EXERCISE AIM - Your reply should consist only of the lines from the one holding "Task: Click the" to the last line of the data below, written out exactly and without pictures.

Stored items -
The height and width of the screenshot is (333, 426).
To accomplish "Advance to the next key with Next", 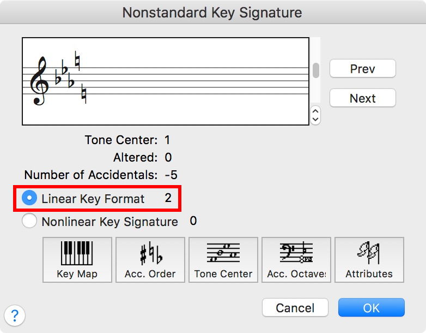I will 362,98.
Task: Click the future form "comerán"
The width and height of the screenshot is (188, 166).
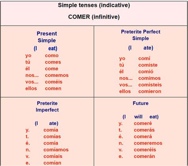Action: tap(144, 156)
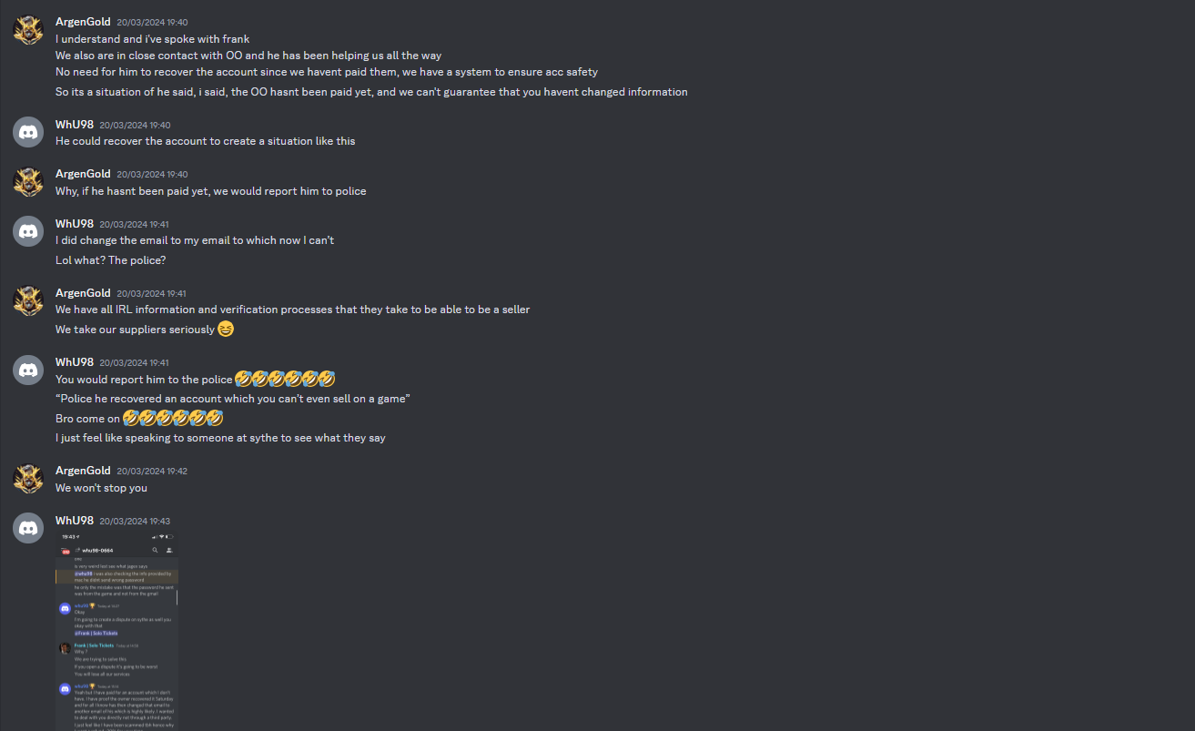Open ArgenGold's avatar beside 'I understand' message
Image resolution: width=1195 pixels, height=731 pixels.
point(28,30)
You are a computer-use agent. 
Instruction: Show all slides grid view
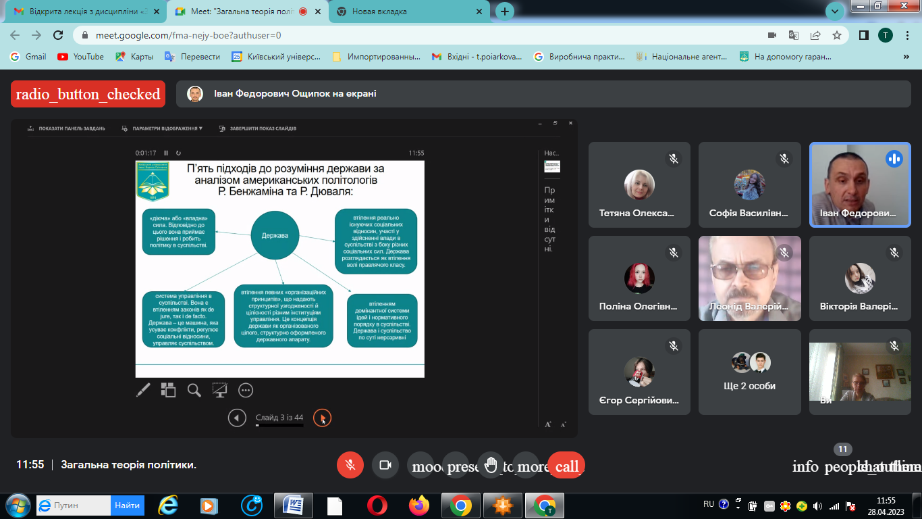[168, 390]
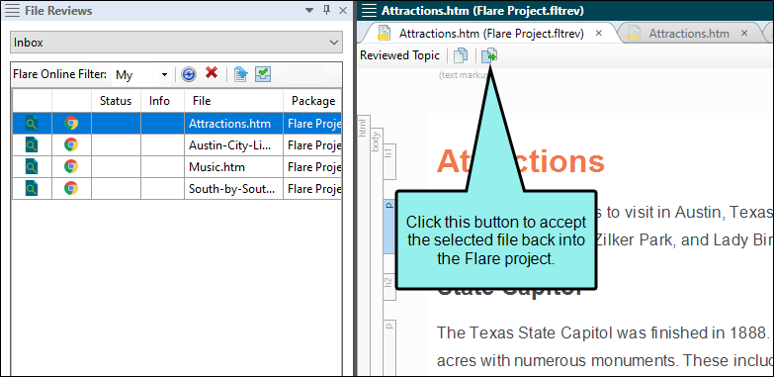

COMPLETED EXERCISE -
Task: Click the future form "comerán"
The width and height of the screenshot is (188, 166).
Action: tap(144, 156)
Open ArgenGold's avatar beside 'I understand' message
Image resolution: width=1195 pixels, height=731 pixels.
point(28,30)
You are a computer-use agent. 
Instruction: Show all slides grid view
[168, 390]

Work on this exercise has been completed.